Re: Liaison statement on fragment identifiers from Linking WG from Bill Smith on 1999-05-13 (www-html-editor@w3.org from April to June 1999)

From: Bill Smith <bill.smith@sun.com>
Date: Thu, 13 May 1999 11:50:37 -0700
To: Steven Pemberton <Steven.Pemberton@cwi.nl>, w3c-xml-cg@w3.org
Cc: w3c-html-wg@w3.org, www-html-editor@w3.org, w3c-xml-linking-wg@w3.org
Message-Id: <199905131852.LAA921312@jurassic.eng.sun.com>
Comments below are my personal views and may not be shared by other members
of the XML Linking WG. This message has been copied to the XML Linking WG
where I will encourage further discussion since it appears the HTML WG's
decision to not adopt our proposal may have significant impact on XML
linking specifically and the XML activity in general.

At 10:30 PM 5/12/99 +0200, Steven Pemberton wrote:
>HTML WG Comments on "Liaison statement on fragment identifiers from
>Linking WG" Tue, 20 April 1999
>
>http://lists.w3.org/Archives/Member/w3c-xml-cg/1999Apr/0061.html
>
>The HTML WG appreciates the input from the Linking WG, and discussed
>it fully at our recent FtF. We entered the meeting believing we would
>implement the suggested changes.
>
>However after some discussion we came to the realisation that the
>suggestions were based on a misunderstanding of the role of XHTML 1.0.
>
>To summarise:
>
>	The intention of XHTML 1.0 is that it is primarily an XML
>	application, and should be served as an XML application.
>
>	However, we believe it is desirable that in the short term to
>	have a transition period, to ease the transition from HTML to
>	XHTML, and to leverage on the preponderance of old-HTML user
>	agents being used in the world. Thanks to a quirk in most old
>	user agents, if you follow a small number of guidelines you
>	can serve the XML version of HTML as (old) HTML to non XML
>	user agents.

Based on the statements above, I doubt that there was any misunderstanding
on the part of the XML Linking WG as to the HTML WG's intended role of
XHTML. We are well-aware that XHTML 1.0 is intended to be an XML
application. Further, we are aware that it is desirable to ease the
transition from HTML to XHTML specifically or to XML generally. We are
further aware that other users of XML (RDF in particular) have adopted
syntax/semantics for XML fragment identifiers that are in conflict with
XHTML's intended use.

Several members of the XML Linking WG and IG participated in the original
formulation of XML and the lengthy discussions on acceptance, transition,
and market acceptance. If memory serves me, all linking WG/IG members that
participated in those discussions, at one time or another argued strongly
in favor of making accommodations in XML that would facilitate its
acceptance by HTML users. We continue to endeavor to ease
transition/acceptance but have an equal responsibility to ensure that XML
and its related standards are general purpose and well-suited to broad
application usage scenarios.

The simple, but hard fact is that HTML 4.0 is not an XML application. In
particular, HTML's reliance on the CDATA type NAME attribute as the
referent of a fragment identifier makes the transition to XML difficult at
best. As was described in our liaison document, XPointer intends to apply
the semantic that "naked" fragment identifiers refer to elements that have
a type ID attribute whose value matches that specified in the fragment
identifier. I do not believe it possible to have structured fragment
identifiers for XML if the referent attribute is of type CDATA.
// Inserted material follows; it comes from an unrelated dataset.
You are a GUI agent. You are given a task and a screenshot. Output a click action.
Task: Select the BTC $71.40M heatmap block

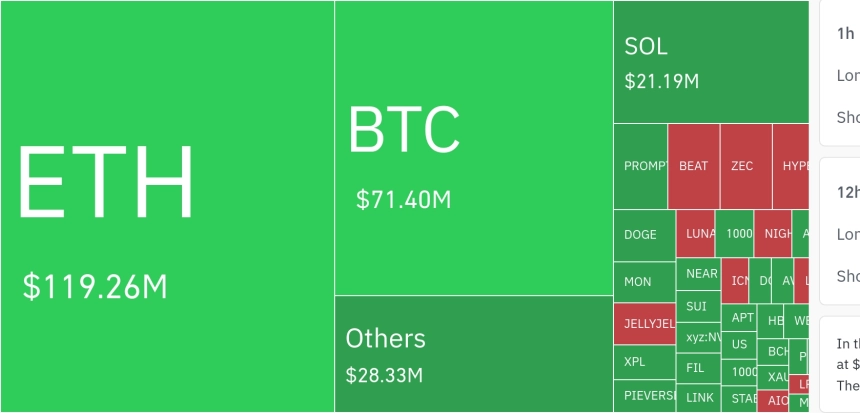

>Since XHTML is principally an XML application, we want to act as far
>as possible like a normal XML application. (This is the reason we
>thought we would be adopting the Linking WG's suggestions). This
>includes using attributes of type ID as targets of fragment
>identifiers.

It is highly desirable if not imperative that XHTML behave like a normal
XML application. HTML is arguably the most widely used markup language and
its use is growing rapidly. If a transition from HTML to XHTML occurs, and
I see no reason that it should not, XHTML could become the most widely used
markup language based on XML. This would be an important step in the broad
adoption of XML and would provide the basis for the development of a broad
class of web-based applications.

However, if XHTML is in some way "abnormal" with regard to XML, the HTML WG
will have done a disservice to those responsible for the development of XML
and the larger web community. XML is general purpose and we are endeavoring
to develop similarly general purpose companion standards like XPointer and
XLink to enable the broadest possible class of applications while allowing
users the widest choice of language/vocabulary. I quote two paragraphs from
our liaison document below:

_____________

The Strawman 1 proposal requires less work, requiring only an adjustment to
a single Working Draft (XPointer). However, it represents a sacrifice of
simplicity and consistency in the general case in order to address a very
specific problem. This is serious, since XML is simple and flexible enough
that there is a real possibility of it serving as the basis for distributed
hypertext for a very long time indeed.

Strawman 2 requires co-ordinated updates to XHTML and to XML 1.0, and
increases the conversion cost for those who want to serve legacy HTML as
XML. However, it preserves the simplicity of the general case, and better
meets the goal of "leading the Web to its full potential."
_____________

In brief, our goal is to develop standards and recommendations for use that
have broad applicability well into the future. We are well-aware of
backwards compatibility issues and the need to provide transition
strategies. However, mechanisms and recommendations that rely on quirks or
application-specific semantics should be avoided.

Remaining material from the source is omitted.